Password management service Bitwarden has been found to have a potentially risky autofill feature that could be exploited by malicious iframes on trusted websites to steal user credentials.
Analysts at Flashpoint discovered the issue, which Bitwarden was made aware of in 2018 but chose to allow to accommodate legitimate sites that use iframes.
While the auto-fill feature is not enabled by default and the conditions required to exploit it are limited, motivated attackers could still try to take advantage of these flaws on some websites.
Bitwarden is an open-source service that stores encrypted usernames and passwords in a vault accessed via a browser extension. The extension fills in credentials automatically if the user visits a website with a stored login for that domain.
However, Flashpoint discovered that the extension also autofills forms in embedded iframes, even from external domains.

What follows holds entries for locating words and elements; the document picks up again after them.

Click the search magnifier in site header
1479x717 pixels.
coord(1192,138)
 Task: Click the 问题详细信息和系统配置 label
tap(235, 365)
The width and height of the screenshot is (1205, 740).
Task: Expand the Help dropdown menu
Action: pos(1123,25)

While iframes on high-traffic login pages represent a very low-risk issue, Bitwarden’s feature can also autofill credentials on subdomains matching a login’s base domain.
This means an attacker could capture credentials when a victim visits a page with an enabled autofill feature.
Bitwarden has acknowledged the risk of autofill and warns users of the potential for compromised sites to exploit the feature. Bitwarden engineers have not changed the behaviour since users often need to log in to services using embedded iframes from external domains.
They have added a warning in the software’s documentation and the extension’s relevant settings menu. Bitwarden promised to block autofill on the reported hosting environment in a future update, but they do not plan on changing the iframe functionality.
Bitwarden says that they accept iframe autofilling because many popular websites use this model, but the feature is not enabled by default and includes a warning message for this reason.